> [RECORDS SHOWN]:
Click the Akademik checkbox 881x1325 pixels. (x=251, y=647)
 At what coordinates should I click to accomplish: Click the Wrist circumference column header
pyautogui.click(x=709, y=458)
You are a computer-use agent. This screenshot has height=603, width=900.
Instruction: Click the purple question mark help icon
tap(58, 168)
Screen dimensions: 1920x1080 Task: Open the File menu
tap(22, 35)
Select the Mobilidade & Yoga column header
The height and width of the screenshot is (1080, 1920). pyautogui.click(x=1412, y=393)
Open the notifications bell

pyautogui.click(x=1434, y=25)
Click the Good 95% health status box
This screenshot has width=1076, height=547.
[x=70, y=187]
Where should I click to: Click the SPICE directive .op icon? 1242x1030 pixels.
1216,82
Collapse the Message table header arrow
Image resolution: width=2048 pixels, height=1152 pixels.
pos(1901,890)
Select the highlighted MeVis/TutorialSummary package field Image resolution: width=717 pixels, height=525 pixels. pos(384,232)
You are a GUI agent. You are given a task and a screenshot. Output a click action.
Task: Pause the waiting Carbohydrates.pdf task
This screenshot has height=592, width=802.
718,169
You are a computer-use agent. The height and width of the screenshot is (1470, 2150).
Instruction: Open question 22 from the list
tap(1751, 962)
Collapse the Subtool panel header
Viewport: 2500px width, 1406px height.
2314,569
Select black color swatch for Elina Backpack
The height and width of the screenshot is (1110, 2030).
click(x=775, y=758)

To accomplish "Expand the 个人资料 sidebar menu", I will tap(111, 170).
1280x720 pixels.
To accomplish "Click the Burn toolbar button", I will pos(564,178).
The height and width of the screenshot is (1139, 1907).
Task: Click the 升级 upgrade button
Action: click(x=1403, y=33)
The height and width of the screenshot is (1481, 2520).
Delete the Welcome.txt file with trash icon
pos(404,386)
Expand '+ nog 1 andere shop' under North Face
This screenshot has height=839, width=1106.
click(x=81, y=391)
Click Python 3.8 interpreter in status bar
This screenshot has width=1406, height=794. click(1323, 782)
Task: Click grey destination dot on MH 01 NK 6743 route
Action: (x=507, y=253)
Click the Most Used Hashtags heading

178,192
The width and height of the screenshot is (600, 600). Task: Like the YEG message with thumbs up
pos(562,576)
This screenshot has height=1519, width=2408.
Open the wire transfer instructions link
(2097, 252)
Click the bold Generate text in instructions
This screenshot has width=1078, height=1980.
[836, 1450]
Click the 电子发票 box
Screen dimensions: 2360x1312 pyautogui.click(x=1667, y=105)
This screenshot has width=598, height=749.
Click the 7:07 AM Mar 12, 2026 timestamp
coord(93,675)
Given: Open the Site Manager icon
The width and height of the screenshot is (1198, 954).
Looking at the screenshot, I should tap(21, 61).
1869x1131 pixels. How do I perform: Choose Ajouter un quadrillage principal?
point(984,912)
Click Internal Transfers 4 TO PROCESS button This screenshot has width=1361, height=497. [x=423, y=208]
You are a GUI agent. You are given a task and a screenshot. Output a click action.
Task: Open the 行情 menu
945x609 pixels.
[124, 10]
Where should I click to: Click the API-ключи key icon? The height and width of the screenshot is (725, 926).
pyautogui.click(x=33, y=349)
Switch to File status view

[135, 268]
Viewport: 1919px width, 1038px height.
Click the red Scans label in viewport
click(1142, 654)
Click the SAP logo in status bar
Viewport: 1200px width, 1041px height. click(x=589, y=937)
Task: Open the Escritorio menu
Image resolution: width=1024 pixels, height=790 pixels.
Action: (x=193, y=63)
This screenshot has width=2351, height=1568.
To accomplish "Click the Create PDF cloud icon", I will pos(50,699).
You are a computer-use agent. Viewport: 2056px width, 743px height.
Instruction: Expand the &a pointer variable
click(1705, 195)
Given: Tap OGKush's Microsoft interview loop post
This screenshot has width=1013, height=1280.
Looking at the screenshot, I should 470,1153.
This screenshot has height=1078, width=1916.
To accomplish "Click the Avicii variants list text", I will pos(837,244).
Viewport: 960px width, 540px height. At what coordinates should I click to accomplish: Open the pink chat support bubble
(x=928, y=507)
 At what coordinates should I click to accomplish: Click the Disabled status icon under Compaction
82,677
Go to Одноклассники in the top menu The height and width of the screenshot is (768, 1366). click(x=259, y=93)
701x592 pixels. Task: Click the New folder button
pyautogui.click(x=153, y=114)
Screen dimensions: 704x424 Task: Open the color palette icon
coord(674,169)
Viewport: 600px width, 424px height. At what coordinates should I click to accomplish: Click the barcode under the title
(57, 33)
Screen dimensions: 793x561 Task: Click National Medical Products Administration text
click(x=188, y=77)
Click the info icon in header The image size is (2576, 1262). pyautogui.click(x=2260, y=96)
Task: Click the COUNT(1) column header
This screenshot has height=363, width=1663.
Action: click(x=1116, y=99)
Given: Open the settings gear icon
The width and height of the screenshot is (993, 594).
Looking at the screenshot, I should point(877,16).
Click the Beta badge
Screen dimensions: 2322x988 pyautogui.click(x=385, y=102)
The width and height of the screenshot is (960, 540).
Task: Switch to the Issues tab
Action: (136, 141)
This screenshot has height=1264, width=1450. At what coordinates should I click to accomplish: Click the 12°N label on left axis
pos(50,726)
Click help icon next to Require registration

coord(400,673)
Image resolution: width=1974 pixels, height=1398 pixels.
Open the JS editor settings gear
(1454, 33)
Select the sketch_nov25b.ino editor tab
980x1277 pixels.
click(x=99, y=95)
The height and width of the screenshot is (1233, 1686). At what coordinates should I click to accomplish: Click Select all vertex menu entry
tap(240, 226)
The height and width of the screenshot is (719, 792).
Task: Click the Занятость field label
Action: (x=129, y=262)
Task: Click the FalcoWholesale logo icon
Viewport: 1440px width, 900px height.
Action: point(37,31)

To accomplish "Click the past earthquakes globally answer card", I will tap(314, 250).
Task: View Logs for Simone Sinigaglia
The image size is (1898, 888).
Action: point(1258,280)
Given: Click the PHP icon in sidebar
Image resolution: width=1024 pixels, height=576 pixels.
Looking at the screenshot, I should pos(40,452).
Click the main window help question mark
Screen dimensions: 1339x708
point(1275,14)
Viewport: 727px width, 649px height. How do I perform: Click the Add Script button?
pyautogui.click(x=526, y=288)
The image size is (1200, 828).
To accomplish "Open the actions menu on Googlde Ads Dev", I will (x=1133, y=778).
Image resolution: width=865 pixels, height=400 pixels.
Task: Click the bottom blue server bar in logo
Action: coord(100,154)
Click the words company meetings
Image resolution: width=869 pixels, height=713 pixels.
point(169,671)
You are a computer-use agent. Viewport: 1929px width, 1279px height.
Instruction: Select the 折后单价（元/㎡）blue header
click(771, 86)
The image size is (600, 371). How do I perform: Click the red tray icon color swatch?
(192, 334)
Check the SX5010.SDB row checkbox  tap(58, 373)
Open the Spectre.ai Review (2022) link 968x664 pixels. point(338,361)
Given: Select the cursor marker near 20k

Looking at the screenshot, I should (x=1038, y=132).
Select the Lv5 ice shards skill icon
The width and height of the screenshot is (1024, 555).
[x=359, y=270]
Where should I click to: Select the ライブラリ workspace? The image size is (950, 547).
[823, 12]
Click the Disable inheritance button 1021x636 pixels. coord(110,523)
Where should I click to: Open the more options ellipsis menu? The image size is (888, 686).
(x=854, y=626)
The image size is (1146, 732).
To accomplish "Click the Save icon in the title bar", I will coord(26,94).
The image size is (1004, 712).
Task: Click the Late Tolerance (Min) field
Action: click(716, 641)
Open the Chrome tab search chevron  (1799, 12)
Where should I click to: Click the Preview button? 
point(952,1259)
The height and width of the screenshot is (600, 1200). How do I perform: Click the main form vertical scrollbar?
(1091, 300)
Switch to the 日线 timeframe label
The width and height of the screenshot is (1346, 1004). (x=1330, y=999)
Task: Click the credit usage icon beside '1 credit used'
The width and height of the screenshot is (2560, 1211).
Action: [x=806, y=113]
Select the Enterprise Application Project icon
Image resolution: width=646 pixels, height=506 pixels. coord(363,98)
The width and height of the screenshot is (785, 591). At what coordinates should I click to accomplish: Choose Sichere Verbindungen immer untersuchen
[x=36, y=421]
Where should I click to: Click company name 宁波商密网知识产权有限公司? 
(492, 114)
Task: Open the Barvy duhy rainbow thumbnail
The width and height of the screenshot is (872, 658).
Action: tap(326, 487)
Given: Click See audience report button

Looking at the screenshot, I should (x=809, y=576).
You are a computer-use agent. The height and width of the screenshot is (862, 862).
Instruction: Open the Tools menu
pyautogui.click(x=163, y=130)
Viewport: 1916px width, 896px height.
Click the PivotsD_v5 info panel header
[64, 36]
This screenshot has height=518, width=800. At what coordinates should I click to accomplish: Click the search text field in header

> [WHAT THE TASK ASKS]:
Transcribe the listing above word for word, from its first line through the line containing "pyautogui.click(x=1434, y=25)", with both of those lines included.

> [SOLVED EXERCISE]:
Click the Akademik checkbox 881x1325 pixels. (x=251, y=647)
 At what coordinates should I click to accomplish: Click the Wrist circumference column header
pyautogui.click(x=709, y=458)
You are a computer-use agent. This screenshot has height=603, width=900.
Instruction: Click the purple question mark help icon
tap(58, 168)
Screen dimensions: 1920x1080 Task: Open the File menu
tap(22, 35)
Select the Mobilidade & Yoga column header
The height and width of the screenshot is (1080, 1920). pyautogui.click(x=1412, y=393)
Open the notifications bell

pyautogui.click(x=1434, y=25)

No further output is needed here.